El Burrito dijo que los inconvenientes que hay entre la dirigencia y los empleados ensucian a River. Reiteró que le gustaría volver al club después de las elecciones y le agradeció al hincha por el cariño de siempre.
Ariel Arnaldo Ortega continúa participando de amistosos en los que se lleva todas las miradas. Anoche le tocó jugar en Santiago del Estero, desde donde se refirió al problema que hay entre la dirigencia y los empleados del club, que amenazan con realizar un paro por la falta de pagos.
Sin polemizar, lamentó que el nombre de River se manche por estos inconvenientes: “No me gusta opinar sobre las cuestiones políticas del club porque no sé verdaderamente lo que ocurre. Me enteré por ustedes que hubo un paro de los empleados del club, pero esas cosas ensucian a la institución y a River, que es una de las entidades más grandes del mundo”.
El Burrito, alejado de Núñez a nivel profesional desde diciembre de 2010, reiteró que aceptará una propuesta para volver a River a trabajar, pero sólo si se lo ofrecen luego de las elecciones, para no tomar partido por ningún candidato.
“Por supuesto que quiero volver a River, pero dejaré pasar este año, ya que en River están por cambiar las autoridades o seguirán los que están.
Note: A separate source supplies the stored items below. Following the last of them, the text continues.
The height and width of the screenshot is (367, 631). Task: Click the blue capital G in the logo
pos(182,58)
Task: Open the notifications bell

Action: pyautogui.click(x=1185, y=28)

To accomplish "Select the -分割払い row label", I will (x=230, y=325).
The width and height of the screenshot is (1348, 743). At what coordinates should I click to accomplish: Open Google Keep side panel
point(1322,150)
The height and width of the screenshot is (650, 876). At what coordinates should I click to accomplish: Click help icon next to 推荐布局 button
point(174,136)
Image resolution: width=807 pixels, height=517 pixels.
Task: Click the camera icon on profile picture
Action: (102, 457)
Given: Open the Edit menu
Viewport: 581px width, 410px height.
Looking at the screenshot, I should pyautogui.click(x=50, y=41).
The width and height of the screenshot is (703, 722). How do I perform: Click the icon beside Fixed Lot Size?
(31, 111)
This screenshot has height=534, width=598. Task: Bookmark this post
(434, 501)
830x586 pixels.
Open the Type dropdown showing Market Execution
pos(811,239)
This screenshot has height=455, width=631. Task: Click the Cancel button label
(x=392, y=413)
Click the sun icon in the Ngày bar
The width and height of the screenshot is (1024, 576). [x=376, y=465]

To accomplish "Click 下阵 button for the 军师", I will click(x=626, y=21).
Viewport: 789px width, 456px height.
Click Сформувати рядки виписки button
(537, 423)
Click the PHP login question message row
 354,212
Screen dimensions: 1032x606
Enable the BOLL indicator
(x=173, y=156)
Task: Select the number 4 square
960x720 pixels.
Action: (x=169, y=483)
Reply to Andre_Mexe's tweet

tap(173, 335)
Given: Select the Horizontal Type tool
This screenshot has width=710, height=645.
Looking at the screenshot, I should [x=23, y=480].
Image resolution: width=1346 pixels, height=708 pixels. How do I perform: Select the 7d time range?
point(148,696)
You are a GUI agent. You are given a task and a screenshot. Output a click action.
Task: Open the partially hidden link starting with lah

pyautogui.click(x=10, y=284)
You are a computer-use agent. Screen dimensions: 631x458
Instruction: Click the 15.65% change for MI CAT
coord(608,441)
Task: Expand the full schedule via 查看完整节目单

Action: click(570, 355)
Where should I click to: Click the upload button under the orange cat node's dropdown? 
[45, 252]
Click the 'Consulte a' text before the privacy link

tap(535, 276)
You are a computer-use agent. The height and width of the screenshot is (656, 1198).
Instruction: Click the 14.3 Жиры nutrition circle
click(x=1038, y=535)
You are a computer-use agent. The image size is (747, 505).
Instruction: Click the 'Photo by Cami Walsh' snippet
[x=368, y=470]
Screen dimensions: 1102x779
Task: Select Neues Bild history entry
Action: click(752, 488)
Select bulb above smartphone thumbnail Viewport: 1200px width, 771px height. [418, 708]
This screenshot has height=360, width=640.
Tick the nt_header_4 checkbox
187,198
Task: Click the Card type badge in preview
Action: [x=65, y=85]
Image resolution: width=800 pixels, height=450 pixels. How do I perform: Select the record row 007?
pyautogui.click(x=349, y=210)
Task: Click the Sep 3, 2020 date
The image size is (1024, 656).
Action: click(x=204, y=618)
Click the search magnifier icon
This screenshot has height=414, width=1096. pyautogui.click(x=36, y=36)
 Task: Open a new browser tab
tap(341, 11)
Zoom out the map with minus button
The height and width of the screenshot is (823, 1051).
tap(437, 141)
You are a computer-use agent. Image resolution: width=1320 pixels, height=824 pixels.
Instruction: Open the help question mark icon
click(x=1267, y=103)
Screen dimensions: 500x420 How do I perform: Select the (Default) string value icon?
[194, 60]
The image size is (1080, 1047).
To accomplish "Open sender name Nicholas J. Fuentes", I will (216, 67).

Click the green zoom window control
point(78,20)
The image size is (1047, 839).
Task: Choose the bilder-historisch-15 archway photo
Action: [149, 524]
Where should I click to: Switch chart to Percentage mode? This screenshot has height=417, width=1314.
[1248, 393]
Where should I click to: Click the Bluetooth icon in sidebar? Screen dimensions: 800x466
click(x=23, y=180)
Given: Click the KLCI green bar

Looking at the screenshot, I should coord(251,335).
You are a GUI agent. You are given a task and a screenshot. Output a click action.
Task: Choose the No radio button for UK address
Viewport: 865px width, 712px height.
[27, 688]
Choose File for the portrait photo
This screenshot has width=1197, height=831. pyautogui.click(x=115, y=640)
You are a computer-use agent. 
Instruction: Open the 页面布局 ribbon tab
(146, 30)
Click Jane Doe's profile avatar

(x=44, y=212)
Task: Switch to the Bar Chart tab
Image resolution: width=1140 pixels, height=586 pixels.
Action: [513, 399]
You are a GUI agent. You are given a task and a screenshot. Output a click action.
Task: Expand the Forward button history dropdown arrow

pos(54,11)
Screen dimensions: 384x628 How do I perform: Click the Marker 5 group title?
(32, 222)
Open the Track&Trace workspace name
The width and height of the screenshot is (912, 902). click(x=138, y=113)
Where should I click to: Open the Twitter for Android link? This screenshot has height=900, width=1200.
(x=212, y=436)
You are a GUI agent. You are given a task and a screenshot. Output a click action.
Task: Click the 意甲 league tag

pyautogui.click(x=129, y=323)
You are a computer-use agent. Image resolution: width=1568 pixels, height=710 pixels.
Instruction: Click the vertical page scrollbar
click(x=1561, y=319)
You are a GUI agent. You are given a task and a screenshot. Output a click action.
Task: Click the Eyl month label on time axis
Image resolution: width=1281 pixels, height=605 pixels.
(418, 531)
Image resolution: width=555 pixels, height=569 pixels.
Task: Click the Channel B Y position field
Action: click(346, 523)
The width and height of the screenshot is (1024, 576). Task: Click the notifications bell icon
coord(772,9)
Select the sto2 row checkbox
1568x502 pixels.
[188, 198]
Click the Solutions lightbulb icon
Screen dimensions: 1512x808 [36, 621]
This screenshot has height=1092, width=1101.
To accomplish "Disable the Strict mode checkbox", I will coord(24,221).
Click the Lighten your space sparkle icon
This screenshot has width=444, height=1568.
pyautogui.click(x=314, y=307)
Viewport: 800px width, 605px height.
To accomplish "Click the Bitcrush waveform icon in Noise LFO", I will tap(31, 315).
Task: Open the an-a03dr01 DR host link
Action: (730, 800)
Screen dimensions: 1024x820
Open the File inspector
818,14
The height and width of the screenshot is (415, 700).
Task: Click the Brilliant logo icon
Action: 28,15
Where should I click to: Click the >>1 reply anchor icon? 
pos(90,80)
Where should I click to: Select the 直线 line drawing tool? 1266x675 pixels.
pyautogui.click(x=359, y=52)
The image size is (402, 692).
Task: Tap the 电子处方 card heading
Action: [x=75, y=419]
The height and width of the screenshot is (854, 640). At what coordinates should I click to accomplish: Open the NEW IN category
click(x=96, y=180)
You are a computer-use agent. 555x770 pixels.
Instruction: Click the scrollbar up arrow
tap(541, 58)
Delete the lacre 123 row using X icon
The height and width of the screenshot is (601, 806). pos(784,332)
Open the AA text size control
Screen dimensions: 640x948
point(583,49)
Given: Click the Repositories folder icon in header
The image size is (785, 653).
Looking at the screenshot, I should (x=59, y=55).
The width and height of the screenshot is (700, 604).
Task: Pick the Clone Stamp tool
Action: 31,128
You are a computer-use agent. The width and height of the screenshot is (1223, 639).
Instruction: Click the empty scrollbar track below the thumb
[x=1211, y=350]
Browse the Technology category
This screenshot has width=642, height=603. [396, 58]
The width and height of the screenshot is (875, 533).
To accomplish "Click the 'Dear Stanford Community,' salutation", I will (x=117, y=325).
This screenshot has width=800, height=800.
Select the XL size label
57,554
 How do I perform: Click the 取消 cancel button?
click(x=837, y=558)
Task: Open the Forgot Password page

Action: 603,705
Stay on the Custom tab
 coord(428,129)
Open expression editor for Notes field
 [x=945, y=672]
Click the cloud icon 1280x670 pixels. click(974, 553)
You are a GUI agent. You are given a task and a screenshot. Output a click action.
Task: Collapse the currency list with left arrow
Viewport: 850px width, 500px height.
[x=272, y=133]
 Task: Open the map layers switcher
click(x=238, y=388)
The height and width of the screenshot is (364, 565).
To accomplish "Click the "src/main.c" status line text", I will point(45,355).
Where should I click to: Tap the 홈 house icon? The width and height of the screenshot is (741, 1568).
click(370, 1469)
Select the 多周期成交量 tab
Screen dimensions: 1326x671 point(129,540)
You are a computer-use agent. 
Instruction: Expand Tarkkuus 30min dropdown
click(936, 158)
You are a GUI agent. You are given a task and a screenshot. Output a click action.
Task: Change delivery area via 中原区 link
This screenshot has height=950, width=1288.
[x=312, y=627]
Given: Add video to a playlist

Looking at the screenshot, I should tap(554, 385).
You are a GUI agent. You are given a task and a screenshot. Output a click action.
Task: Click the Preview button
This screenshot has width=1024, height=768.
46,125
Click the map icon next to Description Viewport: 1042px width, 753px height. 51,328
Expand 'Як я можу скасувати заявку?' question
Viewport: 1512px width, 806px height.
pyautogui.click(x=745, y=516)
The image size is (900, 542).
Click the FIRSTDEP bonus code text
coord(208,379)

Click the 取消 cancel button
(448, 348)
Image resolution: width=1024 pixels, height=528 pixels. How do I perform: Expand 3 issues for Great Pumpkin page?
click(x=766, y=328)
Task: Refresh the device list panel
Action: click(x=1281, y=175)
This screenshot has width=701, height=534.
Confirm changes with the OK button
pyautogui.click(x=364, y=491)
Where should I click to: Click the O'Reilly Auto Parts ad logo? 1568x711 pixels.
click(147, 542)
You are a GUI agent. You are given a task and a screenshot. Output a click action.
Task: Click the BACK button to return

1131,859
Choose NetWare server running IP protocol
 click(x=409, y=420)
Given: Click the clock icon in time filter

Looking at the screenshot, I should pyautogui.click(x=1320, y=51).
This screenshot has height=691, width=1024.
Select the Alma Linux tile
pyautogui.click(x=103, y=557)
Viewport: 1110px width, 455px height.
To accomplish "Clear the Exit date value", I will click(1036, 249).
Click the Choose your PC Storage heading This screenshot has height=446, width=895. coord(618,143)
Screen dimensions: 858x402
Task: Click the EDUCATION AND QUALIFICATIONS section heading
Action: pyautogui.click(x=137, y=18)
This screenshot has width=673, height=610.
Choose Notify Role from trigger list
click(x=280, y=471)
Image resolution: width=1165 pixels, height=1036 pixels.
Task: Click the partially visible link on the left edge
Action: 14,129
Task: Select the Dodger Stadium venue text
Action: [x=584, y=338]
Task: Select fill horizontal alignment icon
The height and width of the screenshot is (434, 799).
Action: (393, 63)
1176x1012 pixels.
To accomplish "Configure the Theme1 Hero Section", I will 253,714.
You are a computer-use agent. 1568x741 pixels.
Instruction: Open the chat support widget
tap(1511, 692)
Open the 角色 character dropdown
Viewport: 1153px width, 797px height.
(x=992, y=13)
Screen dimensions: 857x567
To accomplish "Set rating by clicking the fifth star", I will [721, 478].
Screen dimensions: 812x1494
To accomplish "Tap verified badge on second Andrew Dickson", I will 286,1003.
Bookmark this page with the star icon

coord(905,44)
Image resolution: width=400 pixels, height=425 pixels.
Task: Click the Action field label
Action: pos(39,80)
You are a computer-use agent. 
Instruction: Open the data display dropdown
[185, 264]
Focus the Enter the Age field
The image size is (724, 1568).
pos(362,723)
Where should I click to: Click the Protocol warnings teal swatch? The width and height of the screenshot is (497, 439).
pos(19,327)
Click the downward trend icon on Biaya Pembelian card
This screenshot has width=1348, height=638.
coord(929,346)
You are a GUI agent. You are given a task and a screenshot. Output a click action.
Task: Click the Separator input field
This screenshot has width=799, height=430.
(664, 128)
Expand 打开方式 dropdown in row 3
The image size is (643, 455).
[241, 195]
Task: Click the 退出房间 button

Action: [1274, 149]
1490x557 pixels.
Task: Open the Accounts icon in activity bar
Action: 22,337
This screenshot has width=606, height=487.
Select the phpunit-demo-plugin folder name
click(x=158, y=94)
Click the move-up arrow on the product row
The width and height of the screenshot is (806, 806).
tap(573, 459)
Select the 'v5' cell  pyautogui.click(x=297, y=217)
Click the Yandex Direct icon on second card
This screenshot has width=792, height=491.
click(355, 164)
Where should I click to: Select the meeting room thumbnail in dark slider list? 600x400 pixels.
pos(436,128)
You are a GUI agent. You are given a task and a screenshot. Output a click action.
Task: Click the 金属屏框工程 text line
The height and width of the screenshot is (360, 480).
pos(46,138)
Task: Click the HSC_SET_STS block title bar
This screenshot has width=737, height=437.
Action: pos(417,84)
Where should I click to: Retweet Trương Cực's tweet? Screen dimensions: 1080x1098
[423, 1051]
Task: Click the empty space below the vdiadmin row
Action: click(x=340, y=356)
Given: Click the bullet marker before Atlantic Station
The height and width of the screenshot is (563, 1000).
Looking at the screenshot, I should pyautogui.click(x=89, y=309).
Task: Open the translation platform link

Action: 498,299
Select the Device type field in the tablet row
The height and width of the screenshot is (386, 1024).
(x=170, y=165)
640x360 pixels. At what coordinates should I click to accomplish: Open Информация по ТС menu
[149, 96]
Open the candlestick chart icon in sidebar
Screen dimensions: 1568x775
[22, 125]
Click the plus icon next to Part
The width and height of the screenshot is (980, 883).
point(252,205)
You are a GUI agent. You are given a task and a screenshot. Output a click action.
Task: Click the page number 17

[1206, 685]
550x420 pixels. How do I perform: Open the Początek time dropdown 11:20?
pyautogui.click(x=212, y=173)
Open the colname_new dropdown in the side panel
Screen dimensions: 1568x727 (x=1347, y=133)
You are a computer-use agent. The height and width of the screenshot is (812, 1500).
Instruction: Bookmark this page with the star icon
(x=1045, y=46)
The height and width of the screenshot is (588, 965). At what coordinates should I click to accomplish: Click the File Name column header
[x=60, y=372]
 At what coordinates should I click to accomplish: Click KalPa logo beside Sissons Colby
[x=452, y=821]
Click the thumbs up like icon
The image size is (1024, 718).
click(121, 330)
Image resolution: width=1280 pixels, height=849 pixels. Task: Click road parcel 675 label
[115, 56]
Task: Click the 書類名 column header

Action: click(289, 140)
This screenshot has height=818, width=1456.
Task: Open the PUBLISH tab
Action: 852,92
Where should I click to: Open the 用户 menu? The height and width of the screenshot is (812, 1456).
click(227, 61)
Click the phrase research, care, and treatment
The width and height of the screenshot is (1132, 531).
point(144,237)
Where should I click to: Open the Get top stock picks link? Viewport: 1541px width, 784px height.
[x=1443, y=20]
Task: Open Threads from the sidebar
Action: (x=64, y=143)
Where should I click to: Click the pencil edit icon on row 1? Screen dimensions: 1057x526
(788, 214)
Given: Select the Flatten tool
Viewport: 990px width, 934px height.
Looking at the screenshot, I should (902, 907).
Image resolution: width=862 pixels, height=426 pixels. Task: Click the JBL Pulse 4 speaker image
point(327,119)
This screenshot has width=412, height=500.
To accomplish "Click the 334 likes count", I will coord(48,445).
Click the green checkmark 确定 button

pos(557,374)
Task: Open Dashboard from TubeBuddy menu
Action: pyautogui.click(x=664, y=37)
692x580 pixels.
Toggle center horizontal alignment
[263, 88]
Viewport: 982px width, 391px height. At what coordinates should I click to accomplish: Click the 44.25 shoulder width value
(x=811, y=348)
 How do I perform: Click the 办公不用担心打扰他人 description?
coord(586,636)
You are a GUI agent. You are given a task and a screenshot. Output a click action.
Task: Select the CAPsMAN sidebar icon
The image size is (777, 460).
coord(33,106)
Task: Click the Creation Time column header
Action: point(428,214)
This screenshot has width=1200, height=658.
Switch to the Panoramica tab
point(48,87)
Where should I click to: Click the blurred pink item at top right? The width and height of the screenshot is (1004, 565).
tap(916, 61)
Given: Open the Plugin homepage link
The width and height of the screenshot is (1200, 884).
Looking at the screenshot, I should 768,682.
Ojalá pueda trabajar en el club”, deseó.
Mañana se cumplirán dos meses desde la despedida del máximo ídolo de los últimos veinte años. El jujeño recordó esa inolvidable tarde en el Monumental y le agradeció al hincha por una histórica muestra de cariño.
“Sentí mucha emoción. Me temblaban las piernas al ver lo que me regalaba la gente, su cariño y su respeto. No hay palabras para describir lo que sentí en ese momento. Siempre voy a estar agradecido por el cariño”, cerró.